* **INSTRUCTIONS TO FOLLOW**
Using the records below, output the stretch that opens with the line containing "You are a computer-use agent. 1696x954" and closes with the line containing "1069x601 pixels.", exactly and including both lines, with nothing more.

== RECORDS SHOWN

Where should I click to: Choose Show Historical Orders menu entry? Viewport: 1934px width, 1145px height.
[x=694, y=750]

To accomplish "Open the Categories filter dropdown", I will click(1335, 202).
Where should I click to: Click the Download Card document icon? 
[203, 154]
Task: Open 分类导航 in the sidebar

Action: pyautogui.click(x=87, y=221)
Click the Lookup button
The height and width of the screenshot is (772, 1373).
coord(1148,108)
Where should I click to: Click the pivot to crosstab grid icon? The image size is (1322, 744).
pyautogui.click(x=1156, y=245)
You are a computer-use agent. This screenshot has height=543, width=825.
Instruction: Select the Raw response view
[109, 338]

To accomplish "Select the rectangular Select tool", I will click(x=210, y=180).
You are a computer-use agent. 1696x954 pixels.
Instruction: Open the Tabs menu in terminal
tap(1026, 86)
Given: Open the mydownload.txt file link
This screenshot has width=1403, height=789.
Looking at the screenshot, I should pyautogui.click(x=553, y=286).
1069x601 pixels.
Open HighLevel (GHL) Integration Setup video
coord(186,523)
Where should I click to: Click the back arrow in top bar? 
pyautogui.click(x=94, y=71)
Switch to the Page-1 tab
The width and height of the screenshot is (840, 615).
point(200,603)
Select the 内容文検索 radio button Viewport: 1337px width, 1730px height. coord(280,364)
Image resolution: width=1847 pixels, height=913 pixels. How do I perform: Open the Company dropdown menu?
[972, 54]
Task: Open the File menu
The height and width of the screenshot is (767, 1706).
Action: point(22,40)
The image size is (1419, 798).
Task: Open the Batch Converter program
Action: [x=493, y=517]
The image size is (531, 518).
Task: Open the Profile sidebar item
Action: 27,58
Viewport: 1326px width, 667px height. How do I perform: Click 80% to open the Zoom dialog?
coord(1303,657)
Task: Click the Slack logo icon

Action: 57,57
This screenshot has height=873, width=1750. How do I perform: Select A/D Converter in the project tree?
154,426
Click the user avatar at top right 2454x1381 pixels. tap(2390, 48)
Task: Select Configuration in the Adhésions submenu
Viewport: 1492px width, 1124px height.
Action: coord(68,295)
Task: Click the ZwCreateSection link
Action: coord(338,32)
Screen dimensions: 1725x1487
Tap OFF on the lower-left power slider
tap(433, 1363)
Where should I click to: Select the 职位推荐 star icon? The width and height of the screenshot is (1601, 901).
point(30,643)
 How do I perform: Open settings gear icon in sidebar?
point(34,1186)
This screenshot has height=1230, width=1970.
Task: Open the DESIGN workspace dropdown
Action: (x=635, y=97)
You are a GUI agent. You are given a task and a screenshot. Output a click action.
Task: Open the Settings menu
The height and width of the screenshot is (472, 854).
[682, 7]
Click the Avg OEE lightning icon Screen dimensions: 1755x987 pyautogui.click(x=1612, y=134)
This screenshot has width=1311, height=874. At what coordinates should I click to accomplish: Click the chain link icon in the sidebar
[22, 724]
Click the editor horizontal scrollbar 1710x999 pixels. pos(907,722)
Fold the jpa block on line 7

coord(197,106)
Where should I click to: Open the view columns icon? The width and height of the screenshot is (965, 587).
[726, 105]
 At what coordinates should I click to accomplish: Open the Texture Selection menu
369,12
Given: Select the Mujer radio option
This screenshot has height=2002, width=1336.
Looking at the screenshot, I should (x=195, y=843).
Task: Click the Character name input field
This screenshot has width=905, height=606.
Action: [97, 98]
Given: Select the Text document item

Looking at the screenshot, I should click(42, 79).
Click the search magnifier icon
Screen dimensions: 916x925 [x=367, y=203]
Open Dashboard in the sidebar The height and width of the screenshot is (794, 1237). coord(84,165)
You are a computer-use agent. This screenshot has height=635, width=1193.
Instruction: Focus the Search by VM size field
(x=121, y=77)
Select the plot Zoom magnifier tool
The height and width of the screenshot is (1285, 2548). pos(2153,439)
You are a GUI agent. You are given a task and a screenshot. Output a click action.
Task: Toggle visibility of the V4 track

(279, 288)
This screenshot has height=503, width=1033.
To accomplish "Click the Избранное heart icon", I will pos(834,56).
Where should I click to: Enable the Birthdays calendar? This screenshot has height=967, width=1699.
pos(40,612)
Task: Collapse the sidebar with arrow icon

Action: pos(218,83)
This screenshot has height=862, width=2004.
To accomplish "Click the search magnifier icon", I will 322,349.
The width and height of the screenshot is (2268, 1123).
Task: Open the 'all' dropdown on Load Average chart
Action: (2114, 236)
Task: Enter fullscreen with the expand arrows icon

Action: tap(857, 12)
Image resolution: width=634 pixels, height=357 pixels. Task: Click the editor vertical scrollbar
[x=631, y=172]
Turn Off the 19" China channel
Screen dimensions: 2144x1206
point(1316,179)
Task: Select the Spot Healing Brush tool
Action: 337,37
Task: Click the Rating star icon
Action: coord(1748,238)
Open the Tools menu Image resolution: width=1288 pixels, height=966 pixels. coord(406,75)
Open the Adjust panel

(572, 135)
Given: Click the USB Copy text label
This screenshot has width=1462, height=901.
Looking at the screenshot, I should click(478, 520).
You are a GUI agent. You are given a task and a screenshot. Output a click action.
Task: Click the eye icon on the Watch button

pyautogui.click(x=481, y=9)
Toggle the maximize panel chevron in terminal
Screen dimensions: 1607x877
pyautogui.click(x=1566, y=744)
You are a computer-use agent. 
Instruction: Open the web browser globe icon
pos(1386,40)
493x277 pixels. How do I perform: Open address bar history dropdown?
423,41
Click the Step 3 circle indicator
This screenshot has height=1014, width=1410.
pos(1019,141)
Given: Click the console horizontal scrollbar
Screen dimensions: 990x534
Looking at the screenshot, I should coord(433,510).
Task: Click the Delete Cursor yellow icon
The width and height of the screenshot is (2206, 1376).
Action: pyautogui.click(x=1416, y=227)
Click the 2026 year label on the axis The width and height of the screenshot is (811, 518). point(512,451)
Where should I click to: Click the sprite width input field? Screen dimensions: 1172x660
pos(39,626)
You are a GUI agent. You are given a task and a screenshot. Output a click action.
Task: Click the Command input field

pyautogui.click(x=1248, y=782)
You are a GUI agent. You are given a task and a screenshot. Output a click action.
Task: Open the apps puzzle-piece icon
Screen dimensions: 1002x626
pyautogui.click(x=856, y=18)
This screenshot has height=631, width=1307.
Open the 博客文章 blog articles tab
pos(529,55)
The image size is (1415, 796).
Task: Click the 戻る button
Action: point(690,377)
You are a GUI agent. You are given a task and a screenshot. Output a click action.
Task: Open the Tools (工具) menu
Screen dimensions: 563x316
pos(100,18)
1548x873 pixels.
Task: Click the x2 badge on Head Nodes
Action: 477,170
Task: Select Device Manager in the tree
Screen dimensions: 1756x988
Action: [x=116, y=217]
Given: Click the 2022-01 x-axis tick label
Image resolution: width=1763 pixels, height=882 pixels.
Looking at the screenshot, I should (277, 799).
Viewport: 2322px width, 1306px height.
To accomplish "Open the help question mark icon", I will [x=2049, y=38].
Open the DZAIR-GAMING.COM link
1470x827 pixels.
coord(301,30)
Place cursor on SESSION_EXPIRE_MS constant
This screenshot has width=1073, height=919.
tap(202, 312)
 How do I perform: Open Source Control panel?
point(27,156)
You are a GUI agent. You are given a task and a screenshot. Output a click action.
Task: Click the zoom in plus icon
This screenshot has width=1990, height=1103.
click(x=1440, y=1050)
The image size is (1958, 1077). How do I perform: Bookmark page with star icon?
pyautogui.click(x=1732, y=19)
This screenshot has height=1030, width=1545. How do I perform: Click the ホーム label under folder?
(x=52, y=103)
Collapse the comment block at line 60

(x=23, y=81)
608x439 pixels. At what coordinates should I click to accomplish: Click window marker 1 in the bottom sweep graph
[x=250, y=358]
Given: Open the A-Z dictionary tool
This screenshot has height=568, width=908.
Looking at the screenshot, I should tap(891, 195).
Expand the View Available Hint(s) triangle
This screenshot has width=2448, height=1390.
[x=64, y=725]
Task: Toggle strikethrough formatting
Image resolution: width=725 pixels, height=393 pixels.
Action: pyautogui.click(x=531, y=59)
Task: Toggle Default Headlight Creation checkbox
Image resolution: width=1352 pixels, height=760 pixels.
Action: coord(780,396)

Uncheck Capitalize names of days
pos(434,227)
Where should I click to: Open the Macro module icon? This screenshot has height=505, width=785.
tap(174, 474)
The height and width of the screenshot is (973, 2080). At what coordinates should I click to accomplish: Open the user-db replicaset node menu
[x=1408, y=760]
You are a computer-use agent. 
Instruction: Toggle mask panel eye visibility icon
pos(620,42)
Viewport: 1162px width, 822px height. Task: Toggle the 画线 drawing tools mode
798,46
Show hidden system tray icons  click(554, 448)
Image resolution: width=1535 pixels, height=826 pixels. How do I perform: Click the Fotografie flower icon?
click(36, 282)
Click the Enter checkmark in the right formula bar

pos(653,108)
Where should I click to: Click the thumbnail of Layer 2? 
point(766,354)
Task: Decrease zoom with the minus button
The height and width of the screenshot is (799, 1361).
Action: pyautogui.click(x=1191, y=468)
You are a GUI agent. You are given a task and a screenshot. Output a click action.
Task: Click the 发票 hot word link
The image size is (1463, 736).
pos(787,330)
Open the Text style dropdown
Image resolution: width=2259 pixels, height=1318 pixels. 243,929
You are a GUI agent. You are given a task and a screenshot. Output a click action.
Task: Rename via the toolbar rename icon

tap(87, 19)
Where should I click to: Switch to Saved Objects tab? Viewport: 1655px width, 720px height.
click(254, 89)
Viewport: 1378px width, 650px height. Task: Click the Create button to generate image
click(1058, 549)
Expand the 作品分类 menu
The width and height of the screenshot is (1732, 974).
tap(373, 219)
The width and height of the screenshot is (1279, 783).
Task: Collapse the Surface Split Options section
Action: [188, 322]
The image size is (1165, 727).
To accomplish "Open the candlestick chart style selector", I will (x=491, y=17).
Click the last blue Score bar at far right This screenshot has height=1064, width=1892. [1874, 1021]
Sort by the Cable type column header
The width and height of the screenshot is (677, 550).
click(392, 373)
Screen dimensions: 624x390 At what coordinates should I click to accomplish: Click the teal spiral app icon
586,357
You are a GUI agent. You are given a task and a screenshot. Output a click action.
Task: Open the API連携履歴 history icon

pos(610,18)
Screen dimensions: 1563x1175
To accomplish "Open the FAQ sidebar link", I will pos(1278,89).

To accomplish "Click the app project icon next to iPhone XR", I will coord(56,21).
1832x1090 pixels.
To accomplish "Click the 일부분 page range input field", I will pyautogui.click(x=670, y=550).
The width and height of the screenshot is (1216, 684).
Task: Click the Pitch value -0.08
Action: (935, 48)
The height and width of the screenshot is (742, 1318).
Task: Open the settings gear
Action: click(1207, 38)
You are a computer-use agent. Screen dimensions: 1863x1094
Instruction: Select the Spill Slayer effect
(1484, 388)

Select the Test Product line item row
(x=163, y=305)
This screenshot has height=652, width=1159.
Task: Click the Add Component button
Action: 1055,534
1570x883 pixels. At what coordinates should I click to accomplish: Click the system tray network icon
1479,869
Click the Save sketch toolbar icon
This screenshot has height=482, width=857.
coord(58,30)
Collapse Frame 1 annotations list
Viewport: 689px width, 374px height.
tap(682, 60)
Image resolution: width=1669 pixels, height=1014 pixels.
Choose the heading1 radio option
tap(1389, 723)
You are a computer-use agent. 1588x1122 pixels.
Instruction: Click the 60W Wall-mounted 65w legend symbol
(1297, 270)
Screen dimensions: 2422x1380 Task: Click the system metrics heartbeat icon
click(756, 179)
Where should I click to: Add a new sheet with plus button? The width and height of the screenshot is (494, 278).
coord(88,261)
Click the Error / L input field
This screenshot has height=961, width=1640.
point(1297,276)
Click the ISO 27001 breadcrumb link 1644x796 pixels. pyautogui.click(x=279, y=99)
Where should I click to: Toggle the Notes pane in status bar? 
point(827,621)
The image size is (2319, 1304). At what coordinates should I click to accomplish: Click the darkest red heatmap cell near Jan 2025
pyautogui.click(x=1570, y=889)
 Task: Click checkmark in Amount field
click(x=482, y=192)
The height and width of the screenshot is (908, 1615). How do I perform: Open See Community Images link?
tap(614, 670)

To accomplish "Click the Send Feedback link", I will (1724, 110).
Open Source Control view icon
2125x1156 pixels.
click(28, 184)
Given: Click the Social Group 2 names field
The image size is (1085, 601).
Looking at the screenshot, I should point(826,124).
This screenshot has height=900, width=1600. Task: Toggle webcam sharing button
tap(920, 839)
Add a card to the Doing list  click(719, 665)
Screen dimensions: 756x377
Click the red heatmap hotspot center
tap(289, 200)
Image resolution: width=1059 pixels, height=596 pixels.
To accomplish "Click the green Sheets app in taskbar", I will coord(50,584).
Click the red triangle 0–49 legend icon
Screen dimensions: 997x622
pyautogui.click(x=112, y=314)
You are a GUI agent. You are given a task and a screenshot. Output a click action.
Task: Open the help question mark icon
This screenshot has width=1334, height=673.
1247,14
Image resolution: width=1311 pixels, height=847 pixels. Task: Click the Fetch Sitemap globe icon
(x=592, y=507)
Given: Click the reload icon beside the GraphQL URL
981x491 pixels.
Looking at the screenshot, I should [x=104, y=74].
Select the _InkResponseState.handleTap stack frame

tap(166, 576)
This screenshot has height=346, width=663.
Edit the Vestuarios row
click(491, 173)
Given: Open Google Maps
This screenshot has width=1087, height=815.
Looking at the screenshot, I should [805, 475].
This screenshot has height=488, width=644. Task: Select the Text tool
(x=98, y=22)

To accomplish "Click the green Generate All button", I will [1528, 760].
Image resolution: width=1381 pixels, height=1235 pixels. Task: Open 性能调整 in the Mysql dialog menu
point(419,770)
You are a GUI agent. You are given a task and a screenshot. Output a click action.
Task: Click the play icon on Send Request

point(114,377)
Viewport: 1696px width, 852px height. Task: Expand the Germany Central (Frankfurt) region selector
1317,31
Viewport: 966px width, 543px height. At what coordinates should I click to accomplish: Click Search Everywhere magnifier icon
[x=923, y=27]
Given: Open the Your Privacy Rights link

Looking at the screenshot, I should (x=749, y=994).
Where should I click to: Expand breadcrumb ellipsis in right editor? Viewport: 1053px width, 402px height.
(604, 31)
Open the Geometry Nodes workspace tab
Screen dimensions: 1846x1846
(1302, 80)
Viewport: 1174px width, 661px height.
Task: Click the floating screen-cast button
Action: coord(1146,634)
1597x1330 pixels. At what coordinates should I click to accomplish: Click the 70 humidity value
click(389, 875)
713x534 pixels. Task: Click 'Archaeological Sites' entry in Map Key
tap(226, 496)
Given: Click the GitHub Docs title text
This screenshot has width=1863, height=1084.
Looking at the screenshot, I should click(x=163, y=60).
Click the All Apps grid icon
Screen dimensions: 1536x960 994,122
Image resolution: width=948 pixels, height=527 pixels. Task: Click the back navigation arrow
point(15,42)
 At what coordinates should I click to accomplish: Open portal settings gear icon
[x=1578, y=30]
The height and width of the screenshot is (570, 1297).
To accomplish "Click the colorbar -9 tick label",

====

* **YOUR RESPONSE**
You are a computer-use agent. 1696x954 pixels.
Instruction: Open the Tabs menu in terminal
tap(1026, 86)
Given: Open the mydownload.txt file link
This screenshot has width=1403, height=789.
Looking at the screenshot, I should pyautogui.click(x=553, y=286).
1069x601 pixels.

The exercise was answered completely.